By Greg Elias
The Selectboard on Monday passed a $7.6 million operating budget that tightens the municipal belt but still slightly boosts property taxes.
Spending rises by 5 percent under the budget for the 2008-2009 fiscal year. The municipal property tax rate will increase by an estimated 3 cents, which will cost the owner of a $300,000 home an additional $90 annually.
The board's unanimous vote to approve the budget came after only a brief discussion. Board members had already reviewed departmental spending in previous weeks and tweaked the budget originally proposed by Town Manager Rick McGuire.
During its annual retreat last year, the Selectboard asked McGuire to keep the budget hike within 5 percent. The board wanted to dial back spending after considering double-digit increases in the past few budgets and seeing shrinking margins of voter approval in recent years.
McGuire told the board that the budget restrains spending without cutting services.
"The overall goal was to continue with the same level of services we are currently providing for citizens," he said.
The budget, which if approved by voters goes into effect on July 1, includes no new big-ticket items. It instead tinkers at the margins of the existing spending plan, adding a few thousand here and subtracting a few thousand there.
One new administrative position is added, but the budget only funds it for a half year at a cost of $30,000. McGuire said several departments need administrative support, and he will determine the new employee's duties at a later date. The budget also includes money to increase hours for two other administrative employees working in the police and fire departments.
The biggest budget reduction involves a change in health insurance for town employees. The switch to a new plan saves $68,500.
Revenue projections in the budget are surrounded by uncertainty because of changes in sales tax collections. The 1 percent local option tax piggybacks on the state sales tax.
The tax funds roughly 40 percent of the municipal budget. But Williston has seen revenue drop since the state changed rules governing what is taxed last year.
The budget assumes that sales tax revenue will continue to fall in the coming fiscal year.

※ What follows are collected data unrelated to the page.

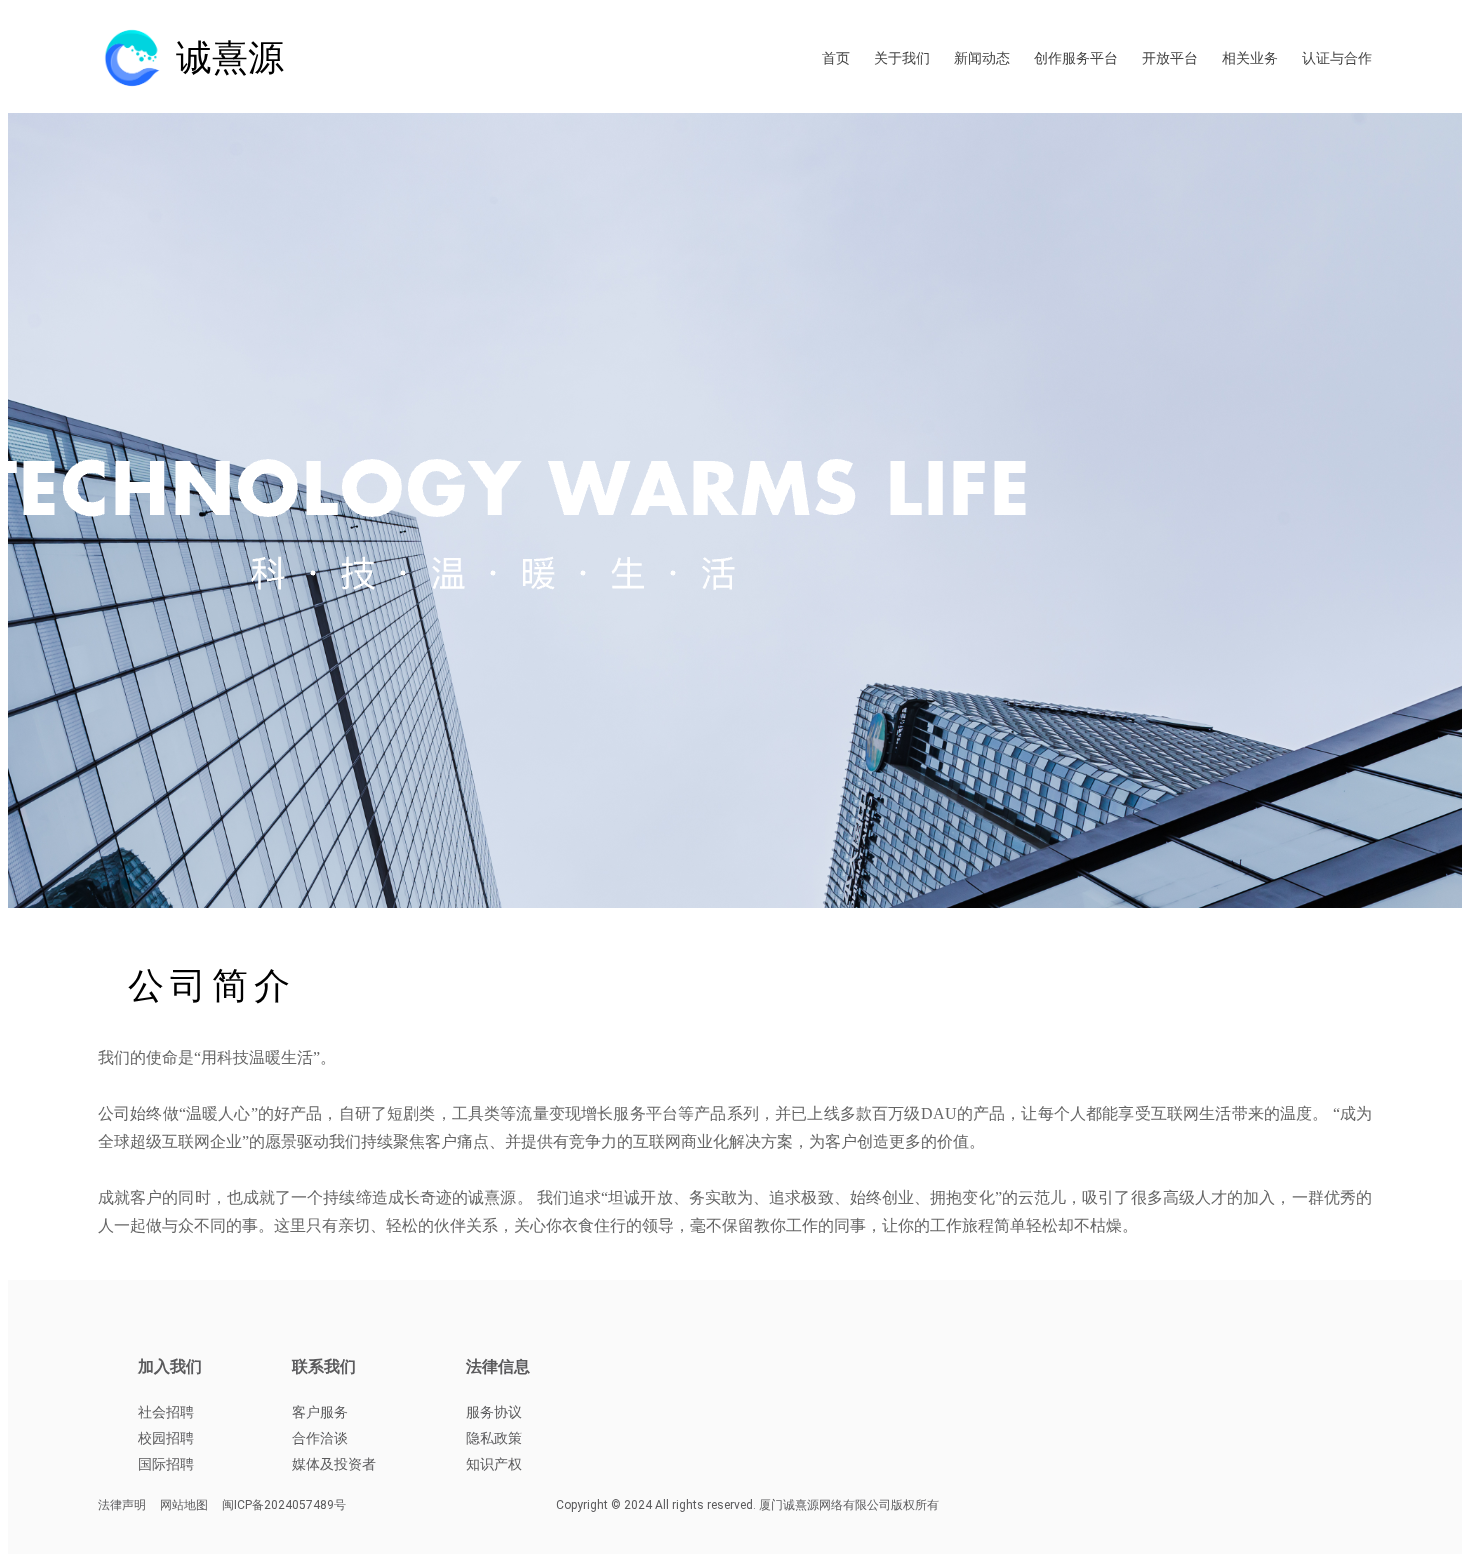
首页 (836, 58)
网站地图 (184, 1505)
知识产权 (494, 1464)
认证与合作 (1337, 58)
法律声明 (122, 1505)
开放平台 (1170, 58)
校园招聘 (166, 1438)
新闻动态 (982, 58)
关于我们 (902, 58)
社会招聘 (166, 1412)
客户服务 (320, 1412)
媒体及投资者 (334, 1464)
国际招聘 (166, 1464)
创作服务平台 (1076, 58)
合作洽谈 (320, 1438)
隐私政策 (494, 1438)
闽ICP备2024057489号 (284, 1505)
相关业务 (1250, 58)
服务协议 (494, 1412)
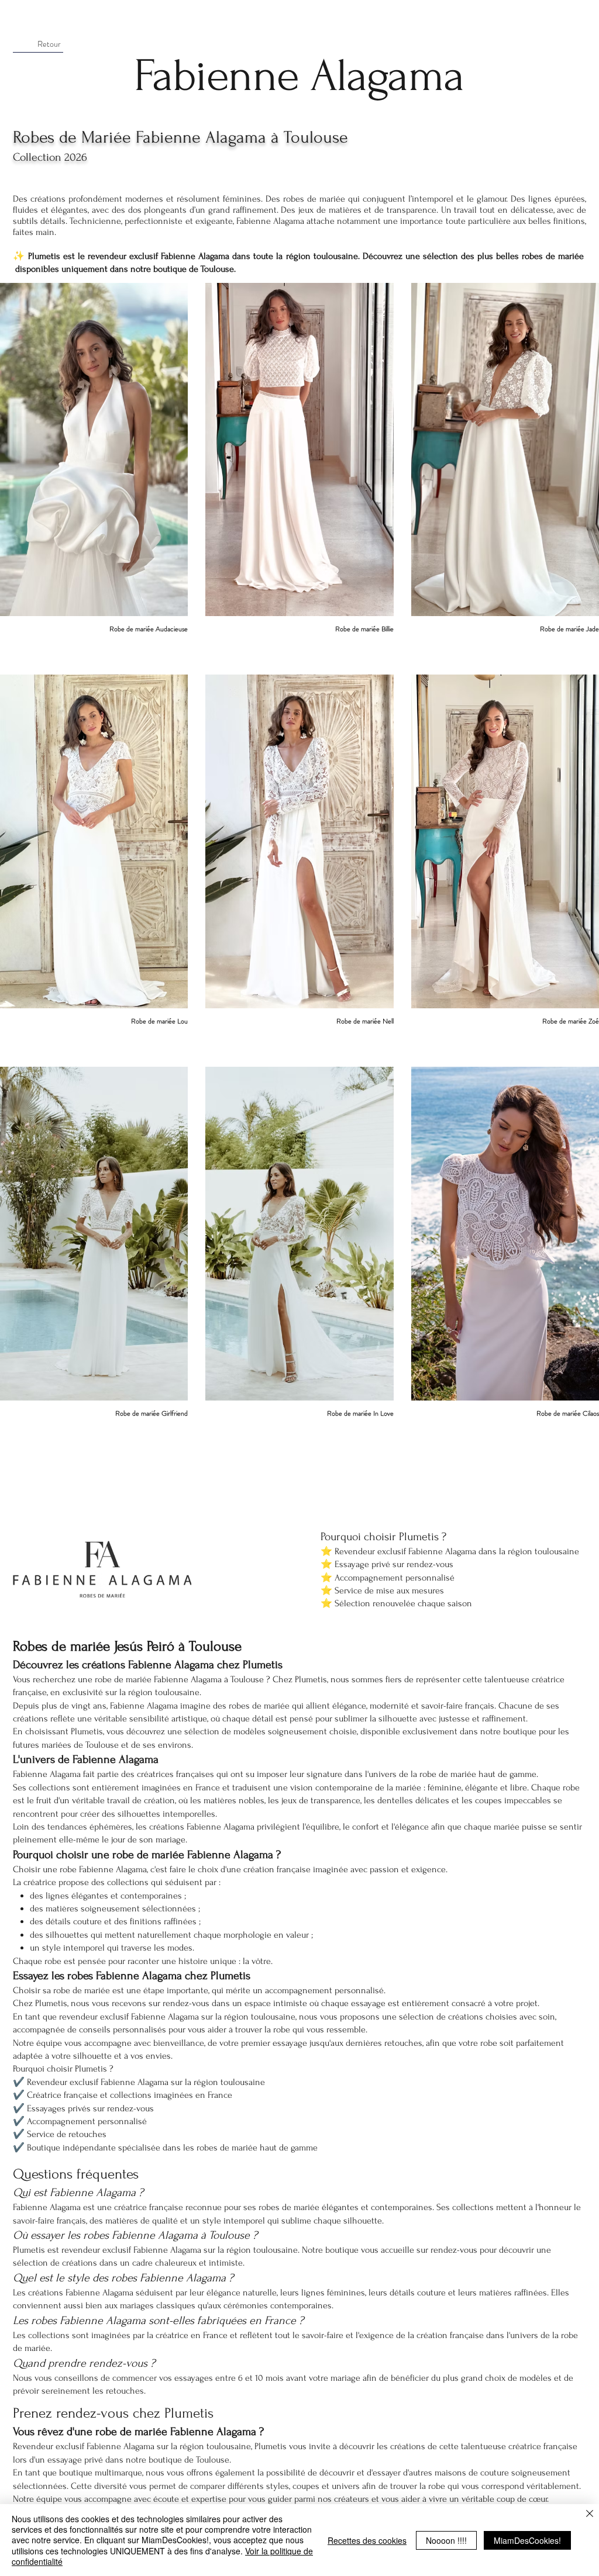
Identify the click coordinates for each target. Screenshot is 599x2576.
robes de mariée (314, 198)
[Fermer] (590, 2514)
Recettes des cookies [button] (367, 2540)
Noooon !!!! (446, 2540)
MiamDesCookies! (527, 2540)
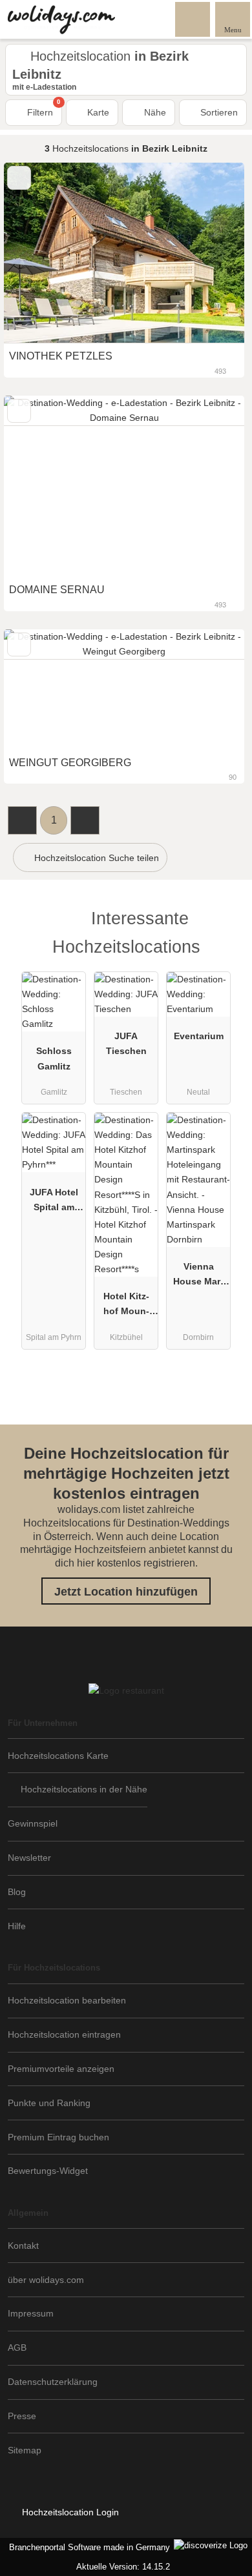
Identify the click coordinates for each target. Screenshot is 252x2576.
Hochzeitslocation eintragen (64, 2034)
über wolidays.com (46, 2280)
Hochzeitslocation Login (69, 2512)
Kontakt (23, 2245)
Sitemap (24, 2450)
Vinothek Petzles (60, 355)
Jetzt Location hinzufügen (126, 1591)
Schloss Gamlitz (54, 1058)
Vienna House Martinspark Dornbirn (198, 1276)
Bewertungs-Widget (48, 2170)
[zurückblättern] (36, 253)
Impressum (31, 2313)
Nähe (154, 112)
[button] (22, 820)
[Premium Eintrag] (225, 930)
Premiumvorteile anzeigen (61, 2069)
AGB (17, 2347)
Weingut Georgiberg (70, 762)
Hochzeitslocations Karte (58, 1755)
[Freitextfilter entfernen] (193, 18)
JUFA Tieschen (126, 1043)
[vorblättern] (212, 253)
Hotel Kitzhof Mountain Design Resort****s (126, 1306)
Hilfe (17, 1926)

McGuire said revenue could also be affected by a potential recession and the opening of a retailer in South Burlington that competes with a Williston store.
Though he did not name the retailers, he was clearly referring to the new Lowe's home improvement outlet in South Burlington, which could impact sales at The Home Depot in Williston.
But he reassured the Selectboard that the town can handle a moderate but bigger-than-expected drop in revenue. Williston will have budget reserves referred to as a fund balance of nearly $1 million when the new fiscal year begins, according to Susan Lamb, Williston's finance director.
Residents go to the polls on March 4 to vote on both municipal and school budgets.